NGC, PGC and Other Galaxies

NGC 253: A large spiral galaxy in Sculptor.  One of the reasons we built the observatory in Spain is because it makes it possible to observe objects which would never rise above the horizon in the UK.   Only 8 million light years from us, this galaxy is 70,000 light years across and has an intrinsic magnitude just one less than our Milky Way.  This image used the QSI camera and Planewave scope and is an LRGB of 60:40:40:40 mins.

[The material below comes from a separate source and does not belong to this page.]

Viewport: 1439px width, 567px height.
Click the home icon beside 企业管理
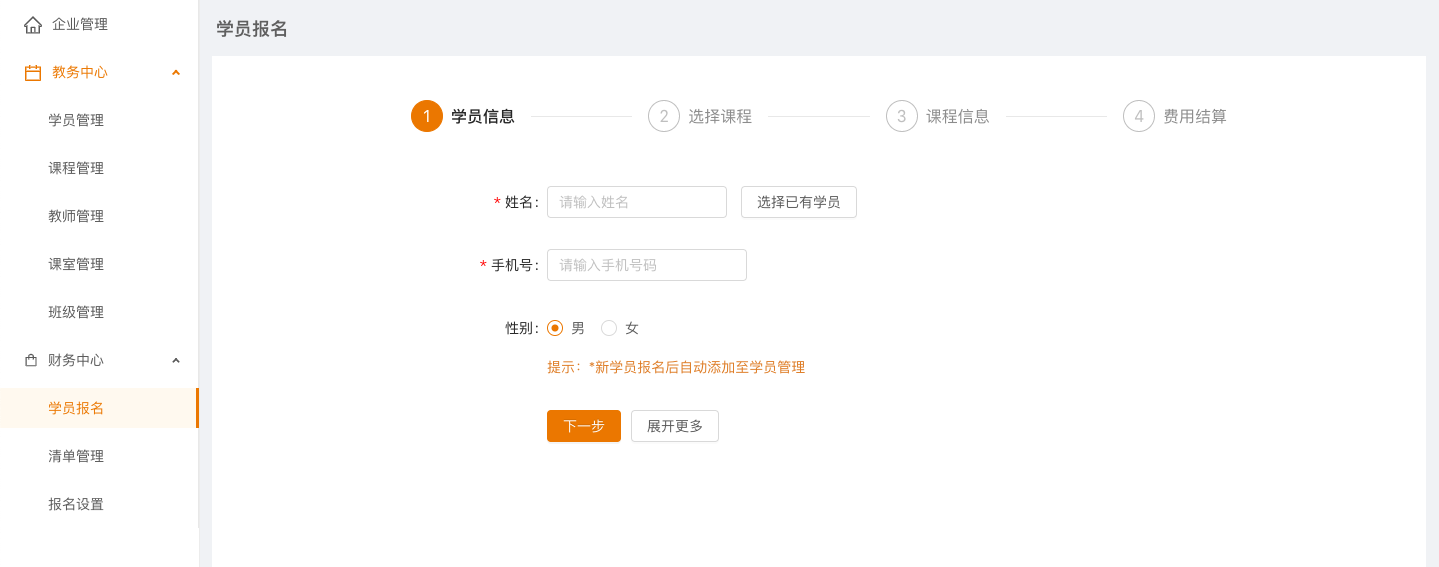point(33,25)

NGC 891:  Discovered in Andromeda in 1783 by Caroline Herschel, this galaxy is edge on to us and is suspected from infra-red studies to have a central bar - except of course that we can't see it.  What we can see is the super dust lane.  This image, taken with the Planewave scope and QSI camera is an LRGB of 70:40:40:40 minutes. 

NGC 2903:  A barred spiral in Leo.  This is an LRGB of 110:40:40:40 minutes imaged from Spain on 26th February, 2020 using the Planewave scope and QSI 683 camera.  This lovely galaxy is unusual in that it is unattached to any of the local galaxy groups - it's a loner.  Around 31 million light years away it shines at magnitude 9.0 and has a luminosity of 19 billion suns.

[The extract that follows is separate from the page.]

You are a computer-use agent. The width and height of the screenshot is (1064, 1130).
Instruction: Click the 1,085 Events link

NGC 3628:  Third member of the "Leo Trio of galaxies, this edge on specimen is 32 million light years distant and gravitationally interacts with other galaxies in the trio.  It is the faintest of the three, appearing as a thin, faint line in moderate aperture telescopes.  This image was taken on 9th April using the Planewave scope and QSI 683 camera.  It is an LRGB of 70:40:40:40 minutes.

NGCs 4485 and 4490:  This interesting pair in Canes Venatici, are interacting gravitationally with each other. See how one end of 4490 is distorted by gravitational interaction with 4485.  This image is an LRGB of 40:30:30:30 minutes taken using the Planewave scope and QSI 683 camera.

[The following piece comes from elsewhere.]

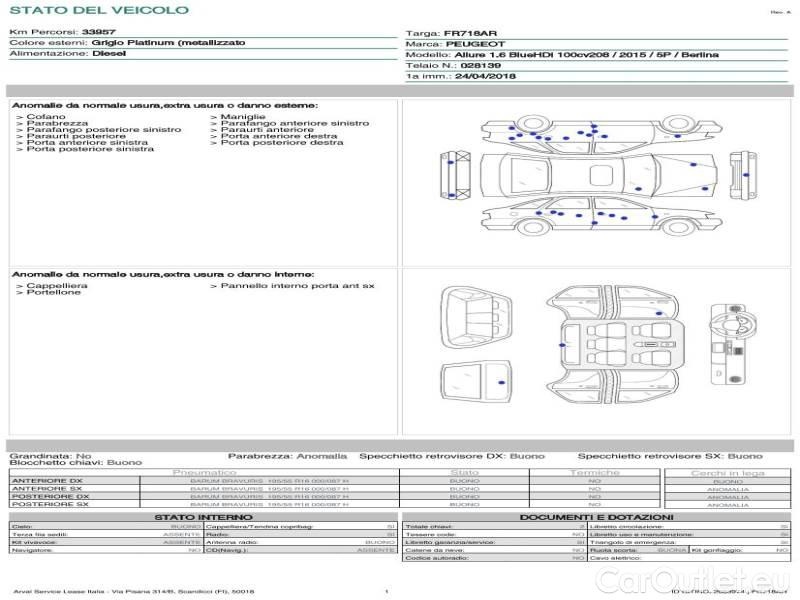This screenshot has width=800, height=600.
Task: Click the STATO DEL VEICOLO page title
Action: click(98, 10)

NGC 4536:  This galaxy in Virgo is a splendid example of a barred spiral, tilted slightly as we look at it and reminiscent of NGC 1365 in Fornax.  This image was taken in Spain on 15th May, 2009 using the C14 scope and ST 10 camera and is an L:R:G:B of 50:40:40:40 minutes.

NGC 4565:  A splendid edge-on galaxy in the constellation of Coma Berenices.  This is one of the brightest members of the Coma I galaxy cloud and is about 31 million light years away.  It is about 125,000 light years in diameter and if it was face on to us it would be a really bright object. Note the prominent dust lane which runs the length of the galaxy.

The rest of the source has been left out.